A last important feature of Article 102(2) is that it only bars the parties to the unregistered treaty themselves from invoking it; neither third parties nor, importantly, the Court itself is barred from relying on an unregistered agreement. In fact, most authors concur that the UN organs themselves are not obliged to enquire into registration. They may, on their own initiative, and they must, if raised as an objection, disallow parties from invoking unregistered treaties; however, nothing bars them from taking cognizance of such treaties irrespective of parties’ invocation. After all, Article 102(2) was meant as a sanction upon parties concluding “secret treaties”, not as a restriction on the organs of the UN in carrying out their functions [Martens, Ch.XVI Miscellaneous Provisions, Article 102, ¶45, 51 in The Charter of the United Nations: A Commentary, Vol. II (Simma et al. eds., 3rd edn., 2012)].

Thus, given how this provision is only a procedural hurdle and how it exists only to reinforce the substantive law laid down in Article 102(1), it is unsurprising that the organs of the UN have overwhelmingly chosen to disregard the unregistered status of treaties, presumably considering the substantive issues at stake to be more important than reinforcing the importance of registration. The ICJ in Qatar v. Bahrain, allowed invocation of the unregistered 1987 double Exchange of Letters, which was agreed between the parties to be a treaty. In Corfu Channel, the ICJ accepted jurisdiction under an unregistered Special Agreement and even permitted the United Kingdom to cite, in its defence, an unregistered agreement dated 22 November 1945 [Martens, ¶56; Brandon, 199]. In the Aegean Sea Continental Shelf case, the effect of Article 102 upon the unregistered accord verbal of 31 May 1975 was questioned but it was nevertheless considered and rejected on merits. Even the Permanent Court, bound by the more onerous Article 18 of the Covenant, in Eastern Greenland, found the unregistered Ihlen Declaration of 22 July 1919 to be “binding” despite the express wording of Article 18. Even before the General Assembly, unregistered treaties have been invoked without objection –the USSR relied on an unregistered 1950 treaty with China before the First Committee [GAOR (VI), 1st Committee, 502nd mtg. 26 January 1952 cited in Martens, ¶53]. It is evident that the unregistered nature of treaties often passes unnoticed. In fact, there is no recorded instance of a UN organ disallowing invocation of a treaty solely on account of non-registration. Authors are not wrong in concluding that Article 102 is “more honoured in the breach than the observance” [Anthony Aust, Modern Treaty Law and Practice (2000), 280; Martens, ¶57]

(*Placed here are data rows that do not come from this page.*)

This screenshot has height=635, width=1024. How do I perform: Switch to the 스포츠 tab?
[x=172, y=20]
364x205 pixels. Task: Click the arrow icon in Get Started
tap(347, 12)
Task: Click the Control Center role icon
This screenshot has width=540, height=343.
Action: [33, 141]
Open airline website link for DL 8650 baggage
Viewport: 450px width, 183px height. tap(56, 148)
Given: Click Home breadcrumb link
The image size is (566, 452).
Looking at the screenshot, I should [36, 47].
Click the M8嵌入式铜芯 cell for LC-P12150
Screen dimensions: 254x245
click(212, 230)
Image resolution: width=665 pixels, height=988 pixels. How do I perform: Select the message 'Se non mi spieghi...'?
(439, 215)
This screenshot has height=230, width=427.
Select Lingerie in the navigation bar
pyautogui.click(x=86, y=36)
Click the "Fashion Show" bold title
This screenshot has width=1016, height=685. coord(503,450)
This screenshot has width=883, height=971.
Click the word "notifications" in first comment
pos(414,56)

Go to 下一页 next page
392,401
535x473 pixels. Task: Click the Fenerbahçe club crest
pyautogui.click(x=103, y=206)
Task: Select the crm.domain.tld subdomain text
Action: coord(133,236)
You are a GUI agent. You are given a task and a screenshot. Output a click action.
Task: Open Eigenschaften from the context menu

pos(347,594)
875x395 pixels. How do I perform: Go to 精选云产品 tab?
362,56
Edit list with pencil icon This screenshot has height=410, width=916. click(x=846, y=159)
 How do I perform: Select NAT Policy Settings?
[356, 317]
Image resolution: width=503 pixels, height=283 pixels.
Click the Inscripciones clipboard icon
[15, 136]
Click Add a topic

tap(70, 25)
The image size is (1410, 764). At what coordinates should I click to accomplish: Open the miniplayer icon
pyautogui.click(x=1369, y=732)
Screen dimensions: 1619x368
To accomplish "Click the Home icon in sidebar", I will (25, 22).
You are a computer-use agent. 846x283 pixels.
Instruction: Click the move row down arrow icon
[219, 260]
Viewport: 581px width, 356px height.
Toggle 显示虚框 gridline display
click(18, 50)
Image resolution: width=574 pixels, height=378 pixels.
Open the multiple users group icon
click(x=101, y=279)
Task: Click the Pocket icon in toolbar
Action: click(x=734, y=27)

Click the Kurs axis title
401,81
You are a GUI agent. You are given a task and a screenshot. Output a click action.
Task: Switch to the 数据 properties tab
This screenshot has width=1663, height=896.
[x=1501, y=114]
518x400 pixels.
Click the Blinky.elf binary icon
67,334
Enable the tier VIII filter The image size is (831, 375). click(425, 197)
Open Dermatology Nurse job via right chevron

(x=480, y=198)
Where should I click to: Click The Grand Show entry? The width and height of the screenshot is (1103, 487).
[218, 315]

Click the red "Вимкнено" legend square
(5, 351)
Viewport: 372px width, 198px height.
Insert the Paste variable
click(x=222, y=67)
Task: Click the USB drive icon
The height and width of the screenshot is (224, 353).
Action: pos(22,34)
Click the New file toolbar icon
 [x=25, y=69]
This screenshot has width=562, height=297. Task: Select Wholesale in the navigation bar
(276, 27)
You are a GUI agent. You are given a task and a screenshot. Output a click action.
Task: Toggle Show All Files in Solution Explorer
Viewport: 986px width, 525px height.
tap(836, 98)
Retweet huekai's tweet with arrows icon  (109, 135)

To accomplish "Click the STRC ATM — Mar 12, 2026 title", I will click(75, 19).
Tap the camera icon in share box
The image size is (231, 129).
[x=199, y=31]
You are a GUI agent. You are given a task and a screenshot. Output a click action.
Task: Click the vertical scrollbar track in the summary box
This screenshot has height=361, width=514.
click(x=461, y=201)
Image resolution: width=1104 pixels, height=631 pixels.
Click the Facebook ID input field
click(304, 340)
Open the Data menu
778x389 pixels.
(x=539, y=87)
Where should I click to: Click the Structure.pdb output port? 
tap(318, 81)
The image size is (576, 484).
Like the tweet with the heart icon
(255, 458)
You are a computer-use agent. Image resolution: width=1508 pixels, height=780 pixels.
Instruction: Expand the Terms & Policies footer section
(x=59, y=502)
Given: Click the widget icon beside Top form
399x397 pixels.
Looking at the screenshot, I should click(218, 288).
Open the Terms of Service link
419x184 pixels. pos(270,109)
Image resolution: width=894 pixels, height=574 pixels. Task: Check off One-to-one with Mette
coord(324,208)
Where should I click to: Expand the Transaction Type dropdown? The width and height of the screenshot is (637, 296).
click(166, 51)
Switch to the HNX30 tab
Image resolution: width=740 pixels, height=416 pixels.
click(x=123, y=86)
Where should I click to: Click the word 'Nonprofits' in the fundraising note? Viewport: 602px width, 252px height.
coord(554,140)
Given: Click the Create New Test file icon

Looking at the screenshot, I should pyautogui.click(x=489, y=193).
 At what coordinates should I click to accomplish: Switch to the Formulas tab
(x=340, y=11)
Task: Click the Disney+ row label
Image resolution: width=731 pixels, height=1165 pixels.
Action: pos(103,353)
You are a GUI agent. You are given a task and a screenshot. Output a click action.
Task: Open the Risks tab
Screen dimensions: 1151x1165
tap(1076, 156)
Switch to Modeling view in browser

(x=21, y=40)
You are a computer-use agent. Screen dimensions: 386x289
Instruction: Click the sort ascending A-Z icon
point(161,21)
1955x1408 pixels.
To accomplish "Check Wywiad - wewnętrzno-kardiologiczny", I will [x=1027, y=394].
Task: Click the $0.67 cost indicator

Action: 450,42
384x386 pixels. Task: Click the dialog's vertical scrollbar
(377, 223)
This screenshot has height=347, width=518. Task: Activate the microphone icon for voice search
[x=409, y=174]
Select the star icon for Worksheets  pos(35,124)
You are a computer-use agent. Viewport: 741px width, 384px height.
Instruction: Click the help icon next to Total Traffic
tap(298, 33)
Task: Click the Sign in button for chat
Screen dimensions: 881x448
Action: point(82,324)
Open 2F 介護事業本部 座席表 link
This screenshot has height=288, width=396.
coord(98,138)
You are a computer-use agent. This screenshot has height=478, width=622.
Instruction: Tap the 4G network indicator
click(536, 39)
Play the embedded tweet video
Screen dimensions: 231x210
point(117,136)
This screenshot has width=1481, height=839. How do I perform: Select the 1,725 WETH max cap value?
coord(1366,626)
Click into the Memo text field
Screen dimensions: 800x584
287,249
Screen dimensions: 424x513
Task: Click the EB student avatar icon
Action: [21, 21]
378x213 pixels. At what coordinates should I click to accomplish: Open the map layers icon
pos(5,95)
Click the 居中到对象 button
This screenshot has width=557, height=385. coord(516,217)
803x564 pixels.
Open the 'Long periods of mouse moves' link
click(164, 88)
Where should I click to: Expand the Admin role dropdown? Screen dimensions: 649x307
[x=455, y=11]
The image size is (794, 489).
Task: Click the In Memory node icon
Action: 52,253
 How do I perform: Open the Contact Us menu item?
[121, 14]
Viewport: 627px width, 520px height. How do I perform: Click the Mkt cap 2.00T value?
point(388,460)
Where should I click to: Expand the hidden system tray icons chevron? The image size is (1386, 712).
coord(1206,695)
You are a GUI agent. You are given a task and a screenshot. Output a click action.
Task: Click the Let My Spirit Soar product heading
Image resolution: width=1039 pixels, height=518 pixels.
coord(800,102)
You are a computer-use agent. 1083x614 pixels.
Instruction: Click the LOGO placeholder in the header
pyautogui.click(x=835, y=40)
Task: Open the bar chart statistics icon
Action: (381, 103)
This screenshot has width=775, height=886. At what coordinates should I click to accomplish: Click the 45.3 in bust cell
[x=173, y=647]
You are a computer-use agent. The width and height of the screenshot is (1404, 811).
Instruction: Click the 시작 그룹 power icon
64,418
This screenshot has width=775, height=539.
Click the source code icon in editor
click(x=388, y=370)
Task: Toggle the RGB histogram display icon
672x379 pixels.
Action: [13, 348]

What sets this case apart from those in the past is, of course, that the unregistered status has not slipped by unnoticed – it has been actively brought up as an objection by one of the parties. In this case, turning a blind eye is out of the question. The Court is in fact mandated to apply the sanction; however, whether it considers itself able (and whether it chooses) to go over and above this sanction to consider the 2008 Agreement on its own initiative remains to be seen. Given the scant notice paid to Article 102 in the past, there is every reason to believe it will do so. In any case, India will do well to formulate an enunciated counter-interpretation of the 2008 Agreement rather than to count upon its inability to be invoked.